Second, despite the relatively large number of studies and pooled sample size contributing to the overall meta-analysis, some of the sex-by-ethnicity subgroup analyses for specific constructs were underpowered. This restricted our ability to evaluate whether the COMT-neuroticism association among Caucasian males also applies to Asian males. Similarly, we were unable to directly compare the magnitude of the association across constructs as the use of different measures was confounded with differences in ethnicity.

Third, we observed significant heterogeneity among studies included in the analysis of Eysenck neuroticism in Caucasian men. Such heterogeneity is likely due to inclusion of three studies that used an extreme-groups design. We were unable to formally estimate the effect size after excluding these samples as only two samples remained.
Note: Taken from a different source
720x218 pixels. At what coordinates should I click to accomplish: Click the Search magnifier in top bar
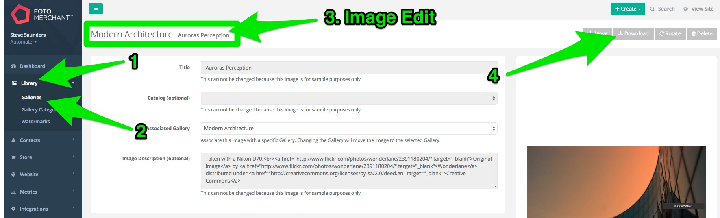click(x=652, y=9)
We used two strategies to ameliorate the impact of these studies: calculation of ES_OR after imputing the genotypes of unsampled individuals in the middle of these distributions and use of a random-effects analytic framework. Furthermore, in the Eysenck+NEO neuroticism analyses, we obtained similar results before and after excluding the extreme samples.

Summary

This is the first meta-analysis of genetic association of the COMT val158met polymorphism with anxiety-related traits. The total sample of more than 15,000 individuals provided an opportunity to assess whether the association differed by sex and ethnicity. There was a sex-specific association across anxiety traits, such that Val-carriers had higher anxiety than Met homozygotes only among males. The COMT-harm avoidance association was observed among Asian but not Caucasian men. These findings highlight the importance of considering sex and ethnicity in genetic association studies.